PROMPT - Where the line containing "This screenshot has width=700, height=604." appears in the records below, begin there and repeat each line exactly through the final one, dropping all pictures.

____ RECORDS SHOWN

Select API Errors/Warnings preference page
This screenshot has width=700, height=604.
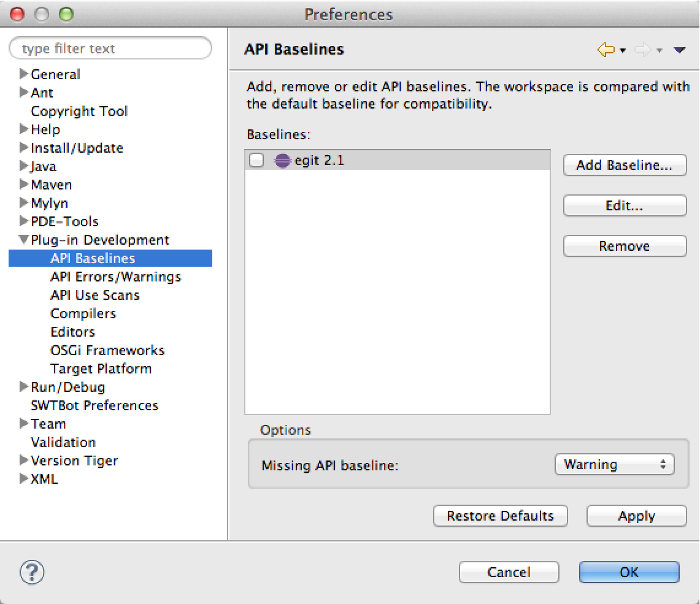[x=115, y=277]
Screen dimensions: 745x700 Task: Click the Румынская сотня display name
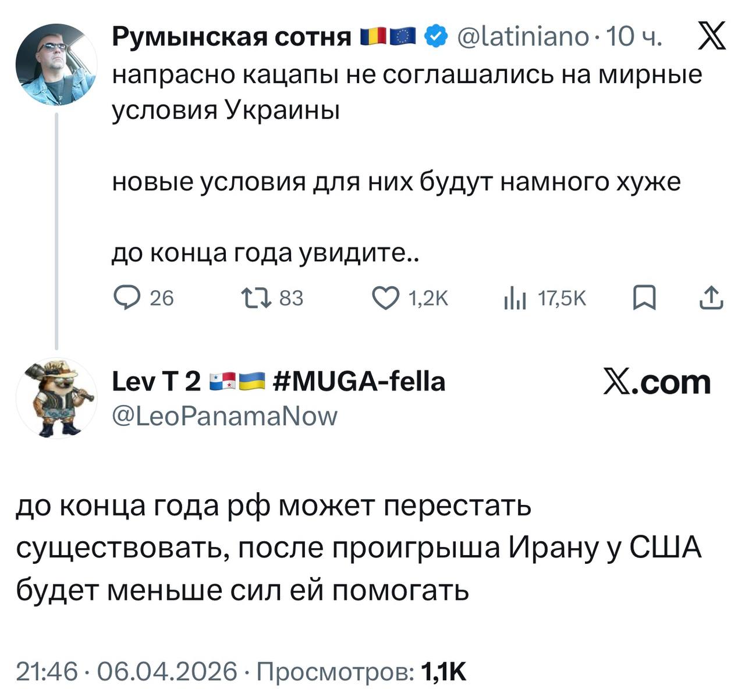pyautogui.click(x=231, y=37)
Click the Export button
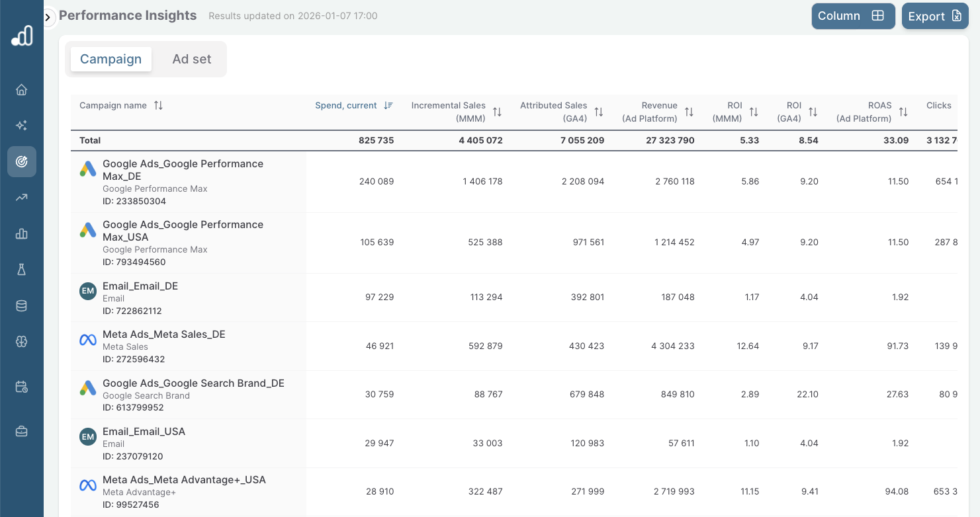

________

WRITTEN SOLUTION -
This screenshot has width=700, height=604.
[x=115, y=277]
Screen dimensions: 745x700 Task: Click the Румынская сотня display name
pyautogui.click(x=231, y=37)
Click the Export button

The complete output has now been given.